Exercise details
In the listing below, print exactly the lines from the first through the one that contains "ചരിത്രം (32, 250)".

Entries provided
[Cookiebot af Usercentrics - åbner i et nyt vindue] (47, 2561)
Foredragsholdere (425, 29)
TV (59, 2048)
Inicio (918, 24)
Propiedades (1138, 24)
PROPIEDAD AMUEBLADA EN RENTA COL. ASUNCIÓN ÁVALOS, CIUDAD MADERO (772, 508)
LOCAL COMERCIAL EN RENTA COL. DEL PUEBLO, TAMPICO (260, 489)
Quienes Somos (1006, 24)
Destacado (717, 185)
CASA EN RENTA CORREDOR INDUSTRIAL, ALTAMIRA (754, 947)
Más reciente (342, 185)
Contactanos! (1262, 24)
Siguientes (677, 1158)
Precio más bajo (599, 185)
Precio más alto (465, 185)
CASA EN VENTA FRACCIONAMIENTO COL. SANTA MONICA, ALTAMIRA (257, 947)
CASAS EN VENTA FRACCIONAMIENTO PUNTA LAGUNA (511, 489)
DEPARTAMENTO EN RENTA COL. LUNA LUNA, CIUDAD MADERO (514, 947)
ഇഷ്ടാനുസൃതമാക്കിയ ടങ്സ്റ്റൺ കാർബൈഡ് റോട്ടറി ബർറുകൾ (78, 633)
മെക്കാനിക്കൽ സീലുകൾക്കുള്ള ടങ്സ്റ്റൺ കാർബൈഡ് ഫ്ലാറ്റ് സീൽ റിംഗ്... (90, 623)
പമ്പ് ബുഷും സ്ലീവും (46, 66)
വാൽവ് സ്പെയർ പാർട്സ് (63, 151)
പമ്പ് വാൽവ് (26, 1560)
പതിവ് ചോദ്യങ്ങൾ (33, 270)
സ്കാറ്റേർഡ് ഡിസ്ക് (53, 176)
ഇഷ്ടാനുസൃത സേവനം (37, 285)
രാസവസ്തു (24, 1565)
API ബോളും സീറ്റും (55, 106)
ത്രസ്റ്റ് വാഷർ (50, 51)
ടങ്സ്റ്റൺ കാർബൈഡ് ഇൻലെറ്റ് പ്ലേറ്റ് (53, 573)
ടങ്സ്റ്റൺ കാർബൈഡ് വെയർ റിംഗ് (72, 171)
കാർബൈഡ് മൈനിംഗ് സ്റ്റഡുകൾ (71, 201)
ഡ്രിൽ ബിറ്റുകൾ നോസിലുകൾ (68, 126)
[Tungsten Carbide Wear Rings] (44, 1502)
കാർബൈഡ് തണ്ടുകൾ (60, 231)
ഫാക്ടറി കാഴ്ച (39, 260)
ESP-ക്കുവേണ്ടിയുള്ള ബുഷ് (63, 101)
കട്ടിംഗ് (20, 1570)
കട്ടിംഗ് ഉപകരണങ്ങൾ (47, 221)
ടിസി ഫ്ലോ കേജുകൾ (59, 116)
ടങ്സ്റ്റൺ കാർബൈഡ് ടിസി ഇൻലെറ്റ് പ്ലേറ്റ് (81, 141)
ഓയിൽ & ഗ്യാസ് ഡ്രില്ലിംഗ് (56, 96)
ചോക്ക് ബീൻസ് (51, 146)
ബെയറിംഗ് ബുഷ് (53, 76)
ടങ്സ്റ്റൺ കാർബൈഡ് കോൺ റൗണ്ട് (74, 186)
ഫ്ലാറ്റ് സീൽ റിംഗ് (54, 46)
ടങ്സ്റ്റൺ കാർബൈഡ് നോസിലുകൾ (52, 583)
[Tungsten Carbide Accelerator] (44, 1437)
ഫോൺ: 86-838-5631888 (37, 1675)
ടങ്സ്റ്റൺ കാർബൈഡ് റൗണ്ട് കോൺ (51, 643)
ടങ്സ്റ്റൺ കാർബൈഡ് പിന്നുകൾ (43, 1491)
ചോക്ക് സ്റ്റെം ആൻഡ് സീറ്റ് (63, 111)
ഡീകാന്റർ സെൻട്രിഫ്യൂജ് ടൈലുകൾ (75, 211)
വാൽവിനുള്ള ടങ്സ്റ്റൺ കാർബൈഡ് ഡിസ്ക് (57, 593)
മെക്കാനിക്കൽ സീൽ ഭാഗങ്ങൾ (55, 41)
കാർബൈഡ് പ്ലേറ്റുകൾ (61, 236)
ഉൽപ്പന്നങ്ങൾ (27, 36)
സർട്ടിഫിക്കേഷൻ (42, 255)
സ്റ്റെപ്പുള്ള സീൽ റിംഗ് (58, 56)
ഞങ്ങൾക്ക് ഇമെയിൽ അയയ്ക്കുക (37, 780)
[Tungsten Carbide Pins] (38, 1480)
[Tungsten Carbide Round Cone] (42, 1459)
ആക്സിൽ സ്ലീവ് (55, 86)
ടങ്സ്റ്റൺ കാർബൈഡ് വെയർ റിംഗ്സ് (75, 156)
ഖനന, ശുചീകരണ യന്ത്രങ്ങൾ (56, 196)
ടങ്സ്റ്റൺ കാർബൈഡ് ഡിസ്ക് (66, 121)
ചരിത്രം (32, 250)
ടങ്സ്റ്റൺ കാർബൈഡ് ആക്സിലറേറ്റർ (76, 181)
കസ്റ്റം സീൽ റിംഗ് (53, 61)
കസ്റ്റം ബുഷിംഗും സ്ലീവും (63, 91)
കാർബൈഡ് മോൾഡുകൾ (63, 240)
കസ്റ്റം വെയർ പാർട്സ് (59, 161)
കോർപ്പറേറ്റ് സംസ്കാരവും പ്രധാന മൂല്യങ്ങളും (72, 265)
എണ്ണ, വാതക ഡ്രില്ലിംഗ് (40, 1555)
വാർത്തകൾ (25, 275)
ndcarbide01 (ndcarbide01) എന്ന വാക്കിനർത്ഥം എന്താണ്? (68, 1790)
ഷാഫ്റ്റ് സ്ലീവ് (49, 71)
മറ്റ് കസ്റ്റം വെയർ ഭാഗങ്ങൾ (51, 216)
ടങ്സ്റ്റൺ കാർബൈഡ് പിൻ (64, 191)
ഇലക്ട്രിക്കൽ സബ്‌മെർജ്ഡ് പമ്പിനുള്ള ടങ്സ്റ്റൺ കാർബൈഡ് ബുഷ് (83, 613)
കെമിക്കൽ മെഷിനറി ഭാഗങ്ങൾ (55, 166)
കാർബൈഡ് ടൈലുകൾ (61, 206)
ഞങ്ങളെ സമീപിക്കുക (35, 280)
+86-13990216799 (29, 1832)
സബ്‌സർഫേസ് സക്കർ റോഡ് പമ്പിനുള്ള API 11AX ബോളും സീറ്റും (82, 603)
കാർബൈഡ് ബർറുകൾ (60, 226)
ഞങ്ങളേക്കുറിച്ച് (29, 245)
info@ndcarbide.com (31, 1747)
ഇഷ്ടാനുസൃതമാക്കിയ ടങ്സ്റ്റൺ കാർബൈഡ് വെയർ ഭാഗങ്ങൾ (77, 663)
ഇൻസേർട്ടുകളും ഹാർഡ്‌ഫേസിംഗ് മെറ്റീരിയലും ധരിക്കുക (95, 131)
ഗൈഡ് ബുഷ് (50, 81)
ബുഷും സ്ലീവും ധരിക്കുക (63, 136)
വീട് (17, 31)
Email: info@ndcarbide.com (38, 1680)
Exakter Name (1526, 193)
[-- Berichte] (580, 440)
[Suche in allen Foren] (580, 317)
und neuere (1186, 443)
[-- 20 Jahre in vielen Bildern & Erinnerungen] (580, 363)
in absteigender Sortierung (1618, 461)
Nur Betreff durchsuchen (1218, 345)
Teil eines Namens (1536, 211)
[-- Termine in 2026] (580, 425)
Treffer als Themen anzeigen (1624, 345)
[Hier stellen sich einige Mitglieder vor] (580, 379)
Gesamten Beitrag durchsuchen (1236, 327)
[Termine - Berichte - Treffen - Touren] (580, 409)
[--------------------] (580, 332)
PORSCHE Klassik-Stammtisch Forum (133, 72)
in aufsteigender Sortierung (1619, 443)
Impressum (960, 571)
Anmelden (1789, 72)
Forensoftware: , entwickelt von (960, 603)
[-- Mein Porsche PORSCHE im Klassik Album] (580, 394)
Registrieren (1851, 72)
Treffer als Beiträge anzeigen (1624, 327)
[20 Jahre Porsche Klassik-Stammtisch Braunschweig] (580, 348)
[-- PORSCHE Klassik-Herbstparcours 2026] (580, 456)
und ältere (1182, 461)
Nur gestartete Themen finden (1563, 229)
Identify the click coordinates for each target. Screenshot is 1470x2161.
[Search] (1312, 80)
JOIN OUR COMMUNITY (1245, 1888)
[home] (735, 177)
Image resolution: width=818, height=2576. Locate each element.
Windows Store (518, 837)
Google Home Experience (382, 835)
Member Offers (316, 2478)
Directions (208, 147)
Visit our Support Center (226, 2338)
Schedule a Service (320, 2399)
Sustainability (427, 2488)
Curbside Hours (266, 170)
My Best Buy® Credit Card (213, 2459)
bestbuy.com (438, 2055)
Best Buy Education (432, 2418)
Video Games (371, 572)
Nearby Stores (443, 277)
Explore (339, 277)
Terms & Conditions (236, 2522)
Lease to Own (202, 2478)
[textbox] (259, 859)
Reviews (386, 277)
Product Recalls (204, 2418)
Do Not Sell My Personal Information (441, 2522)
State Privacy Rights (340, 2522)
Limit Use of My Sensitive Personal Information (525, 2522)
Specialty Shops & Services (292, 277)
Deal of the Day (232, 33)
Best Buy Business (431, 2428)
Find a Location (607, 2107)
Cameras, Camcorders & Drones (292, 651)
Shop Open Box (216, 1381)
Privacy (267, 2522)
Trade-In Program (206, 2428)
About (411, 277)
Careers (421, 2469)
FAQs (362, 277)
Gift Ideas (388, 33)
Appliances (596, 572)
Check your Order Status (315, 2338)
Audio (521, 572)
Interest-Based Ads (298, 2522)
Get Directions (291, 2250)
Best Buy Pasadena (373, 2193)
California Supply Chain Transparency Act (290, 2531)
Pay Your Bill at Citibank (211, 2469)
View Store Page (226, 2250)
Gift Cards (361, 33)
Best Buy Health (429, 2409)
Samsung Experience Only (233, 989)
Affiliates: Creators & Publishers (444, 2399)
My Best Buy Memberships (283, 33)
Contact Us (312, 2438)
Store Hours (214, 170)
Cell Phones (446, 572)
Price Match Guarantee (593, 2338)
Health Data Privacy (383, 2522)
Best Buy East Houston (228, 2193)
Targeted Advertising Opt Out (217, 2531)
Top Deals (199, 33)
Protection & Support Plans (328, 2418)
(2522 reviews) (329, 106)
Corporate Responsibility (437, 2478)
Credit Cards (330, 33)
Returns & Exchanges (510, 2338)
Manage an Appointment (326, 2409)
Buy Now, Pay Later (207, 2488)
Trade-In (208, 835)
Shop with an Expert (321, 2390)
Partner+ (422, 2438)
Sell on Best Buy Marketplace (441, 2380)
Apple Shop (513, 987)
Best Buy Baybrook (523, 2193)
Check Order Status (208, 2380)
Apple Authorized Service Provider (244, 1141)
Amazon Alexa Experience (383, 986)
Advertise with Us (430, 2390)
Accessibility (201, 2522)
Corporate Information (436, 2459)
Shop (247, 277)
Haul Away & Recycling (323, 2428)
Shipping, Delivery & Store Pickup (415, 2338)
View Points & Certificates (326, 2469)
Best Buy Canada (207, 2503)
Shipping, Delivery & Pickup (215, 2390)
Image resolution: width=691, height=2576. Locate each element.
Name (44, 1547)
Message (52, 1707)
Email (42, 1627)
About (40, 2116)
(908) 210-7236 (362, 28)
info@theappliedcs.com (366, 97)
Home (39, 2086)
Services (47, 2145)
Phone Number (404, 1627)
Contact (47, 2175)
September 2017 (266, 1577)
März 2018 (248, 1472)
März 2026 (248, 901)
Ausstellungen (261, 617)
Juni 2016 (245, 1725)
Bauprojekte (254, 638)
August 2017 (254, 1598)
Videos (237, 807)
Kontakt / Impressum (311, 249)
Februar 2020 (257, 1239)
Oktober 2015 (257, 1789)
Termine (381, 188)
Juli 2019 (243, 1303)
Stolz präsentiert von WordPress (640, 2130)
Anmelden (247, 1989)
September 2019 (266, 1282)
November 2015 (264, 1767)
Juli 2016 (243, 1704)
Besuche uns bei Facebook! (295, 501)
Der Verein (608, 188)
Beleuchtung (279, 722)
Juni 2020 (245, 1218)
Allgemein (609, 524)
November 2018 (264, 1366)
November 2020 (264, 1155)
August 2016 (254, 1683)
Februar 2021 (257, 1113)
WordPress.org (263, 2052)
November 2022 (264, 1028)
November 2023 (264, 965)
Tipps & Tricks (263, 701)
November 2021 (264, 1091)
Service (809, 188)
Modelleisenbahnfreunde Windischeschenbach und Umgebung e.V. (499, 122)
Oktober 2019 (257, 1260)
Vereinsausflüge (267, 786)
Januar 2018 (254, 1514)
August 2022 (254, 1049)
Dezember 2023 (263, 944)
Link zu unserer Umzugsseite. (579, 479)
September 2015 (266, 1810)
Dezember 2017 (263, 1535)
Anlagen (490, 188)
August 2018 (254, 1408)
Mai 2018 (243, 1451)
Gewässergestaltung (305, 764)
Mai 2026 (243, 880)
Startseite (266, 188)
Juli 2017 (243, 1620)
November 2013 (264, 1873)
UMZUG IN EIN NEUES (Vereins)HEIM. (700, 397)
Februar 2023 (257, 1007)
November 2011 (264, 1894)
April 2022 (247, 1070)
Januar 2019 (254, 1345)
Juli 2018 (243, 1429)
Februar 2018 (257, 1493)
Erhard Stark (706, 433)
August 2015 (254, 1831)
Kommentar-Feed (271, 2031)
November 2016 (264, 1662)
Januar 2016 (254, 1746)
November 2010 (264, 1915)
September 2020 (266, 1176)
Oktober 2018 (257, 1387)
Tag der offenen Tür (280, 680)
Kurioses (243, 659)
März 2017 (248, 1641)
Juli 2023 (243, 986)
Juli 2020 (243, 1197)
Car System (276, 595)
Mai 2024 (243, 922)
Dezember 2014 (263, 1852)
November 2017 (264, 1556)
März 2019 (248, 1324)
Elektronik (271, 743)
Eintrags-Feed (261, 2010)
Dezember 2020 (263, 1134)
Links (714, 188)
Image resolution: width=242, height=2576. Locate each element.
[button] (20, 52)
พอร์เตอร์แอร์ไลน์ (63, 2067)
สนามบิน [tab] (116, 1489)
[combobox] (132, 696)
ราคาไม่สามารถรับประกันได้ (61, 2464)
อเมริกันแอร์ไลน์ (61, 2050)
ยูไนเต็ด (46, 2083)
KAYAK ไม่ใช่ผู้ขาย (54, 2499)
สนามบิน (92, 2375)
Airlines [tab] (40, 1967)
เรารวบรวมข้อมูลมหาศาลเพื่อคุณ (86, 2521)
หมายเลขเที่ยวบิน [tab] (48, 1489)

Answer space
[Cookiebot af Usercentrics - åbner i et nyt vindue] (47, 2561)
Foredragsholdere (425, 29)
TV (59, 2048)
Inicio (918, 24)
Propiedades (1138, 24)
PROPIEDAD AMUEBLADA EN RENTA COL. ASUNCIÓN ÁVALOS, CIUDAD MADERO (772, 508)
LOCAL COMERCIAL EN RENTA COL. DEL PUEBLO, TAMPICO (260, 489)
Quienes Somos (1006, 24)
Destacado (717, 185)
CASA EN RENTA CORREDOR INDUSTRIAL, ALTAMIRA (754, 947)
Más reciente (342, 185)
Contactanos! (1262, 24)
Siguientes (677, 1158)
Precio más bajo (599, 185)
Precio más alto (465, 185)
CASA EN VENTA FRACCIONAMIENTO COL. SANTA MONICA, ALTAMIRA (257, 947)
CASAS EN VENTA FRACCIONAMIENTO PUNTA LAGUNA (511, 489)
DEPARTAMENTO EN RENTA COL. LUNA LUNA, CIUDAD MADERO (514, 947)
ഇഷ്ടാനുസൃതമാക്കിയ ടങ്സ്റ്റൺ കാർബൈഡ് റോട്ടറി ബർറുകൾ (78, 633)
മെക്കാനിക്കൽ സീലുകൾക്കുള്ള ടങ്സ്റ്റൺ കാർബൈഡ് ഫ്ലാറ്റ് സീൽ റിംഗ്... (90, 623)
പമ്പ് ബുഷും സ്ലീവും (46, 66)
വാൽവ് സ്പെയർ പാർട്സ് (63, 151)
പമ്പ് വാൽവ് (26, 1560)
പതിവ് ചോദ്യങ്ങൾ (33, 270)
സ്കാറ്റേർഡ് ഡിസ്ക് (53, 176)
ഇഷ്ടാനുസൃത സേവനം (37, 285)
രാസവസ്തു (24, 1565)
API ബോളും സീറ്റും (55, 106)
ത്രസ്റ്റ് വാഷർ (50, 51)
ടങ്സ്റ്റൺ കാർബൈഡ് ഇൻലെറ്റ് പ്ലേറ്റ് (53, 573)
ടങ്സ്റ്റൺ കാർബൈഡ് വെയർ റിംഗ് (72, 171)
കാർബൈഡ് മൈനിംഗ് സ്റ്റഡുകൾ (71, 201)
ഡ്രിൽ ബിറ്റുകൾ നോസിലുകൾ (68, 126)
[Tungsten Carbide Wear Rings] (44, 1502)
കാർബൈഡ് തണ്ടുകൾ (60, 231)
ഫാക്ടറി കാഴ്ച (39, 260)
ESP-ക്കുവേണ്ടിയുള്ള ബുഷ് (63, 101)
കട്ടിംഗ് (20, 1570)
കട്ടിംഗ് ഉപകരണങ്ങൾ (47, 221)
ടിസി ഫ്ലോ കേജുകൾ (59, 116)
ടങ്സ്റ്റൺ കാർബൈഡ് ടിസി ഇൻലെറ്റ് പ്ലേറ്റ് (81, 141)
ഓയിൽ & ഗ്യാസ് ഡ്രില്ലിംഗ് (56, 96)
ചോക്ക് ബീൻസ് (51, 146)
ബെയറിംഗ് ബുഷ് (53, 76)
ടങ്സ്റ്റൺ കാർബൈഡ് കോൺ റൗണ്ട് (74, 186)
ഫ്ലാറ്റ് സീൽ റിംഗ് (54, 46)
ടങ്സ്റ്റൺ കാർബൈഡ് നോസിലുകൾ (52, 583)
[Tungsten Carbide Accelerator] (44, 1437)
ഫോൺ: 86-838-5631888 (37, 1675)
ടങ്സ്റ്റൺ കാർബൈഡ് റൗണ്ട് കോൺ (51, 643)
ടങ്സ്റ്റൺ കാർബൈഡ് പിന്നുകൾ (43, 1491)
ചോക്ക് സ്റ്റെം ആൻഡ് സീറ്റ് (63, 111)
ഡീകാന്റർ സെൻട്രിഫ്യൂജ് ടൈലുകൾ (75, 211)
വാൽവിനുള്ള ടങ്സ്റ്റൺ കാർബൈഡ് ഡിസ്ക് (57, 593)
മെക്കാനിക്കൽ സീൽ ഭാഗങ്ങൾ (55, 41)
കാർബൈഡ് പ്ലേറ്റുകൾ (61, 236)
ഉൽപ്പന്നങ്ങൾ (27, 36)
സർട്ടിഫിക്കേഷൻ (42, 255)
സ്റ്റെപ്പുള്ള സീൽ റിംഗ് (58, 56)
ഞങ്ങൾക്ക് ഇമെയിൽ അയയ്ക്കുക (37, 780)
[Tungsten Carbide Pins] (38, 1480)
[Tungsten Carbide Round Cone] (42, 1459)
ആക്സിൽ സ്ലീവ് (55, 86)
ടങ്സ്റ്റൺ കാർബൈഡ് വെയർ റിംഗ്സ് (75, 156)
ഖനന, ശുചീകരണ യന്ത്രങ്ങൾ (56, 196)
ടങ്സ്റ്റൺ കാർബൈഡ് ഡിസ്ക് (66, 121)
ചരിത്രം (32, 250)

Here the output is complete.